FRANCE has done well by Stuart Staples. Not only has the Nottingham-born singer relocated to Limousin, built himself a studio and continued to provide soundtrack music for the films of director Claire Denis; the whiff of café noir also seems to have cleared his head when it comes to the future of his band, Tindersticks. Stripped back to three original members - Staples, keyboardist David Boulter and guitarist Neil Fraser - they're in a less melancholic frame of mind for this, their first album in five years.

The piano tinkles and xylophone chimes of Introduction set an intimate mood from the start, and it's the quieter moments - particularly the piano and cello waltz of Come Feel The Sun - that now place the band on firmer, more accessible ground. Much as we all swooned, back in the day, to the orchestral romanticism of Tiny Tears, the time is right for a set of Tindersticks songs that aren't overlong or overblown.

Title track and current single The Hungry Saw, with its hustling backdrop of hand-shaken percussion, is unexpectedly upbeat given the grand guignol nature of the lyrics ("The first cut is the skin/The second is the muscle/Then there's a crack of bone/And he's at your heart").

A couple of instrumental tracks, E-Type and The Organist Entertains, could be set beneath images of faded fairground carousels on an empty beach, à la Betty Blue, but, nice as they are, they're fairly superfluous given that the "proper" songs here have atmosphere to spare.

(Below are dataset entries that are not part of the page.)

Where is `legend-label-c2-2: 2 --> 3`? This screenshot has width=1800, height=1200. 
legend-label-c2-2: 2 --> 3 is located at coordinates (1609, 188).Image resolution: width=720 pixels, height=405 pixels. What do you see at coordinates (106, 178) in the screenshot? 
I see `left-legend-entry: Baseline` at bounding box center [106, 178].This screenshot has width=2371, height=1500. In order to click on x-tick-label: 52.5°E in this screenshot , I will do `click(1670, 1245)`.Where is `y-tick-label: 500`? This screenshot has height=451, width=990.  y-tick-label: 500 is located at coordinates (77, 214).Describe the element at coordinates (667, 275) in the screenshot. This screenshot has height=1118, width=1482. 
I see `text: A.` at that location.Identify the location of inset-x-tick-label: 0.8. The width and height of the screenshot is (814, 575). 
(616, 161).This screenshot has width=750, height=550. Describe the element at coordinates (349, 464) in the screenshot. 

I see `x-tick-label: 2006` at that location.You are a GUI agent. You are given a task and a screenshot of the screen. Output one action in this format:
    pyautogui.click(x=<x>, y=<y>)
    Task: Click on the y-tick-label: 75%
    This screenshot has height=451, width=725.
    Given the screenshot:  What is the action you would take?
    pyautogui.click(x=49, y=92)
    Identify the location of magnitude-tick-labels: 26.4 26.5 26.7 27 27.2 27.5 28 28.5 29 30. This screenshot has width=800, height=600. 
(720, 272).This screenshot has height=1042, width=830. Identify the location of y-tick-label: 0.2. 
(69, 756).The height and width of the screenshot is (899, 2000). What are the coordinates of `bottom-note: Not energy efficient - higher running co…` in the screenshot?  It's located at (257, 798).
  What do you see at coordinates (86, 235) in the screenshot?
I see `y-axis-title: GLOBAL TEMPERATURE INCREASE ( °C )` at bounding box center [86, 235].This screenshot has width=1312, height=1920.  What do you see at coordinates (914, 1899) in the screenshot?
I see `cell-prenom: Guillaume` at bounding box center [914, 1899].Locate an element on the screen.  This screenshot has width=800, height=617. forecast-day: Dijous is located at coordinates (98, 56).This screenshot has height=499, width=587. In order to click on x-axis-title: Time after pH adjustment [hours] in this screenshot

The near-classic crescendo of Boobar Come Back To Me, picking up instruments along the way, stumbles when the whitest-ever doo-wop backing chorus steps in behind the lead vocals, but The Turns We Took brings the album to a fitting close, painting on a wider canvas and finding a role for Wichita Lineman-style string arrangements.

Staples's baritone voice remains Tindersticks' most potent weapon; perched on a bar stool, it caresses your speakers, one part seductive to two parts louche. He's the long-lost son that Brian Ferry and Ian Curtis never had.

Despite his French sojourn, Staples hasn't really been away during his band's five-year hiatus, having released two solo albums in the meantime. However, he has had to contend with the rise of Richard Hawley as the thinking man's crooner-du-jour and the reappearance of the original old-timer, Leonard Cohen, with live dates later this year. Then there's the fact that any new album that references Scott Walker and 1960s retro-European balladry is going to be dwarfed by The Last Shadow Puppets' number one opus, The Age Of The Understatement.

Nevertheless, like Elbow - another British band carried through years of silence by a cult following and a sheer bloody-mindedness to do their own thing - Tindersticks have chosen 2008 as the date to reclaim a place among the music industry's upstarts and debutants. Vive la difference, as they say down Staples's way.